Reappointment of Real Estate Council board members draws fire from NDP
NDP MLA David Eby says the reappointments send the wrong message about sticking with the status quo
A B.C. government decision to reappoint two members of the Real Estate Council of B.C. is drawing fire from the NDP.
NDP MLA David Eby says the decision to reappoint the board members sends the wrong message at a time when the council is facing intense criticism.
"The real estate council seems to be asleep at the switch through some serious misconduct by major real estate firms." said Eby.
"To say we'll just send the same board members back to keep doing what they're doing sends a real strong message that the premier isn't concerned by what's happening or she's not paying attention," said Eby.
In February the council appointed an independent advisory group to investigate allegations of 'shadow flipping' in Vancouver's hot housing market. Then in April it launched a special investigation into New Coast Realty for a range of alleged violations.
Stability and continuity needed
A spokesperson for the government defended the appointments.
"The two council members who are being reappointed are well qualified and bring important skills and attributes to the board," said Finance Ministry spokesman Jamie Edwardson.
"A number of important changes are anticipated that will bring new leadership and change to the regulator and the industry," he said. "In this context, some stability and continuity on the board is also important."

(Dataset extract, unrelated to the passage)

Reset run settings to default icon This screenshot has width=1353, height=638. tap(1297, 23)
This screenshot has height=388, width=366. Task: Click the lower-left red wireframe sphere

Neither Squires nor Mignosa are licensed real estate agents. Squires's online profile says she is an organizational consultant, mediator and trainer with her own firm. Mignosa's online profile says she is a senior financial executive and currently working as the CFO with a Ministry of Health agency.
Edwardson said members of the council are normally appointed first for a one-year term, and then later reappointed for two- and then three-year terms, for a total of six years.
The Real Estate Council of B.C. oversees conduct of companies and realtors in the province. It recently came under intense criticism for failing to crackdown on the so-called practice of shadow flipping and other questionable practices by it's members.
There are up to 17 members on the board. Three are appointed by the province. Thirteen others are elected by realtors, and one is elected to represent strata and rental property managers.
The Ministry of Finance said the third government appointed position on council is still open.